Homeowners’ bailout through foreclosure prevention programs raises similar concerns. Advocates argue that such programs will significantly benefit responsible families prevent foreclosures (Froeb et al., 2018). However, the number of creditors making risky bets on house prices will also benefit. Allowing the creditors to renegotiate their existing loans would increase their rates for new loans. As a result, foreclosure prevention programs punish responsible borrowers twice, which is a moral hazard (Froeb et al., 2018). The remedy would be to carry out a careful assessment so that responsible creditors would not have to pay for higher rates before sanctioning a foreclosure prevention program.

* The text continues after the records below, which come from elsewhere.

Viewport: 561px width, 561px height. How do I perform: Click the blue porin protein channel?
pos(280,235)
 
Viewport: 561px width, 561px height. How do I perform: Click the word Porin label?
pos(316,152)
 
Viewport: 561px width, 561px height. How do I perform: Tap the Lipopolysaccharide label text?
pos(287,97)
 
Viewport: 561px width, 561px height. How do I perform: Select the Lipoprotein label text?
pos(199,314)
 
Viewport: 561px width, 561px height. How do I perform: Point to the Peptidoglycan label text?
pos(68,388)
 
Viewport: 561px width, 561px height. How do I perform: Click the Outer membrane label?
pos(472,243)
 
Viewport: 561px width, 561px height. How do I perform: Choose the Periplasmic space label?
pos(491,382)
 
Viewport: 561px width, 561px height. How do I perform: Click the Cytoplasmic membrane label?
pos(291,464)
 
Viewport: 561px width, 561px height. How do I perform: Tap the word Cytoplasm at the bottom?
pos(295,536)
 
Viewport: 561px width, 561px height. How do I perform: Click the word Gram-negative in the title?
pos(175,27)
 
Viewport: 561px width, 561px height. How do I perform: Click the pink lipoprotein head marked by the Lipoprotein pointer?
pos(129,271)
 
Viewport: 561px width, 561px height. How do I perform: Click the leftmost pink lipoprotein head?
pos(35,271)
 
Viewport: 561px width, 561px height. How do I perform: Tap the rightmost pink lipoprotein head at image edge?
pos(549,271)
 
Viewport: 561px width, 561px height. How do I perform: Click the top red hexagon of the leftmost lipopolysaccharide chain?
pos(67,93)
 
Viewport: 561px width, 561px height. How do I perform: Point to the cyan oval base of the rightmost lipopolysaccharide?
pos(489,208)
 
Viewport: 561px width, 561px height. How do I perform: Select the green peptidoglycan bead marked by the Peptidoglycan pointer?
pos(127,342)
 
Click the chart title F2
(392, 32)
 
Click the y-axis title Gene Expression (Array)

Overall, the problem of moral hazard is always in the banking industry. The banks are less inclined to provide loans to customers who are less likely to repay. Moral hazards were the significant causes of the 2008 financial crisis. These hazards included inadequate transparency in the banks’ transactions as market participants engaged in highly risky bets on the economy. The U.S. Treasury also failed to compel the banks into maintaining their equity. Thus, a compromise solution to preventing moral hazards in the banking sector is to off incentives for institutions that abide by the set financial regulations.